Free churches to act and reflect together on climate change

By staff writers
15 Oct 2008

Meeting from 13-14 October 2008, the Methodist Council - a governing body for the Methodist Church in Britain - has backed a major Free Churches' initiative on the environment in the light of the reality of global warming.

The Council endorsed the formation of a climate change and theology working group, to produce a report on climate change from ethical and theological perspectives.

The group will be made up of representatives from the Methodist Church, United Reformed Church and the Baptist Union of Great Britain. Their report will focus on the need for both individual and corporate action, particularly in terms of the national Churches’ environmental policies.

The work will be presented to Methodist Council in April 2009, before going to the Methodist Conference in July.
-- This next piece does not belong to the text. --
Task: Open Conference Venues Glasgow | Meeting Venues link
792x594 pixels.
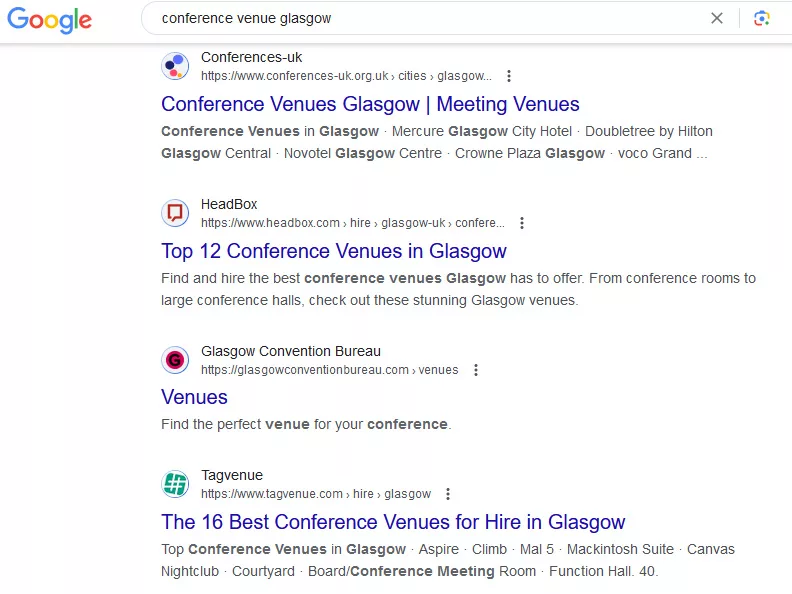Action: pyautogui.click(x=370, y=104)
It will also be going to the advisory and decision-making bodies of the other churches before a public launch.

The Methodist Church in Britain has also responded to the report of the Committee on Climate Change by calling for concrete action and a commitment to long-term change.

The Church has welcomed the Committee’s proposal of an 80% target for the reduction of carbon emissions by 2050. This will require a greater investment in energy efficiency and rapid ‘decarbonisation’ of the power and transport sectors. The Church has expressed concern over an apparent lack of direction from the government as to how this is to be achieved.

Christine Elliott, Team Secretary for External Relationships, explained: "This is a huge challenge. We cannot let the fear of turmoil on the financial markets paralyse us. In the Britain of the future the use of fossil fuels must become the exception rather than the rule."

The Methodist Church has raised particular concerns over the use of carbon offsetting by industrialised nations. In submissions to Parliament the Church called for the use of carbon credits to be very limited (offsetting no more than 10% of the UK carbon reduction effort). The Government has argued for industry to have the flexibility to use carbon credits to buy out 50% of the carbon reduction effort required by the EU Emission Trading Scheme (ETS).

"It would be unethical to dodge our responsibility to cut emissions in the UK by purchasing carbon offsets", said Steve Hucklesby, Policy Advisor. "Investment in clean development projects overseas is vital but cannot be a substitute for reducing carbon emissions in the UK. We are looking to the Government to provide strong leadership in mapping out the path to a low carbon economy".